Pfizer reports it plans to file for Food and Drug Administration (FDA) approval of the vaccine, which was determined to be safe and well tolerated by pregnant women and their babies, by the end of the year. It is expected to be available for use in 2023.

Steps to prevent RSV now
Until the vaccine is approved and available for parents, Dr. Adamczak joins the Centers for Disease Control and Prevention (CDC) in recommending parents of young children take the following precautions:

  • Avoid close contact with sick people.

  • Wash your hands and your child’s hands often with soap and water for at least 20 seconds.

  • Avoid touching your child’s face with unwashed hands.

  • Clean frequently touched surfaces, such as doorknobs and mobile devices.

  • Limit the time your child spends in childcare centers or other potentially contagious settings during periods of high RSV activity.

If you are sick, always cover your coughs and sneezes with a tissue or your upper shirt sleeve — never your hands. And avoid close contact, such as kissing, touching your child’s hands, and sharing cups and eating utensils with your child.

Experts also recommended you cover your baby’s carrier with a blanket when out in public. This serves as a physical barrier to others’ respiratory droplets from sneezes, coughs, drips or exhalations.

Protecting infants at greatest risk
For infants at greater risk of severe RSV illness, such as bronchiolitis (inflammation of the small airways in the lung) or pneumonia (infection of the lungs), doctors can prescribe a medicine called palivizumab to help protect them. Individuals at high risk of severe RSV illness include:

  • Premature infants

  • Infants, especially those 6 months and younger

  • Children younger than 2 years old with chronic lung disease or congenital heart disease

  • Children with weakened immune systems

  • Children who have neuromuscular disorders, including those who have difficulty swallowing or clearing mucus secretions

Palivizumab is not a vaccine. It is a monoclonal antibody given to very young children at high risk as a series of five consecutive monthly shots during RSV season. It targets a protein within the virus and can help prevent the virus from entering cells and causing severe infection.

If your child has RSV
Most children will have RSV at least once before they turn 2 years old. Symptoms of RSV are usually mild and show within 4 to 6 days after infection.
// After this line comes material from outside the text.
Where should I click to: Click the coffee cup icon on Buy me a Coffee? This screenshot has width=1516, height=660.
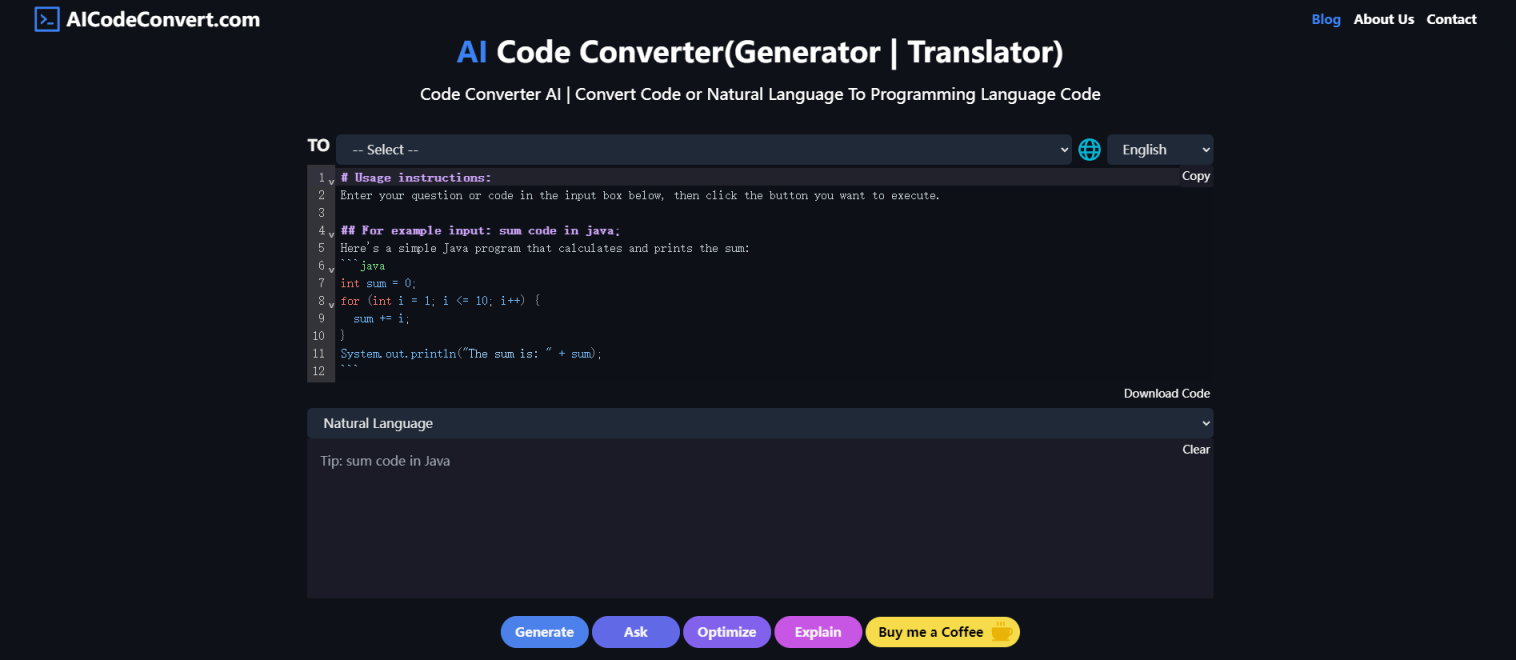point(999,632)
Not all children will have all of the following symptoms of RSV, which can appear in stages:

  • Runny nose

  • Decrease in appetite

  • Coughing

  • Sneezing

  • Fever

  • Wheezing

There is no specific treatment for RSV, though it is important to keep sick children well-hydrated and manage their fever and discomfort. Always consult your child’s doctor before giving them medications, both prescription and over the counter.
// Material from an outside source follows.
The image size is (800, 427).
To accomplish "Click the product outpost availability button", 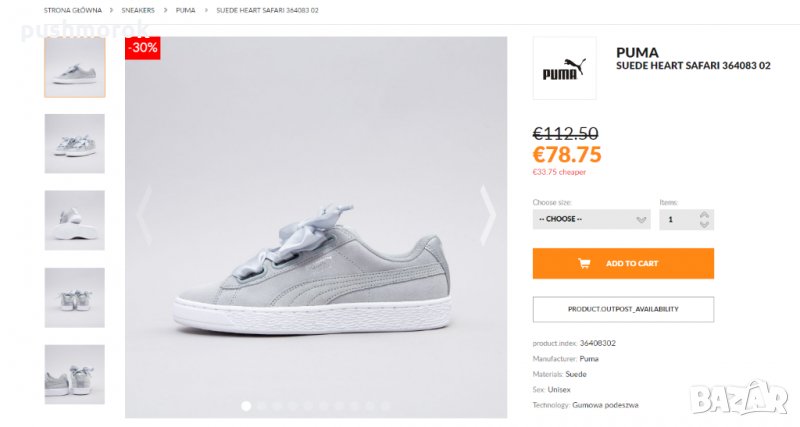I will click(x=623, y=309).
In severe cases, very young children with RSV may require hospitalization if they are having trouble breathing or are dehydrated. In-hospital treatments include additional oxygen, IV fluids and mechanical ventilation.

Talk with your child’s doctor if they are showing signs of RSV or if you are concerned about their risk for severe RSV illness. Call 9-1-1 or go immediately to an emergency room if your baby shows signs of labored or rapid breathing; dehydration; high fever; lethargy; blue skin, lips or fingernails; or unresponsiveness.

And once the RSV vaccine is approved by the FDA, Dr. Adamczak advises women to talk with their doctors regarding vaccine benefits during pregnancy.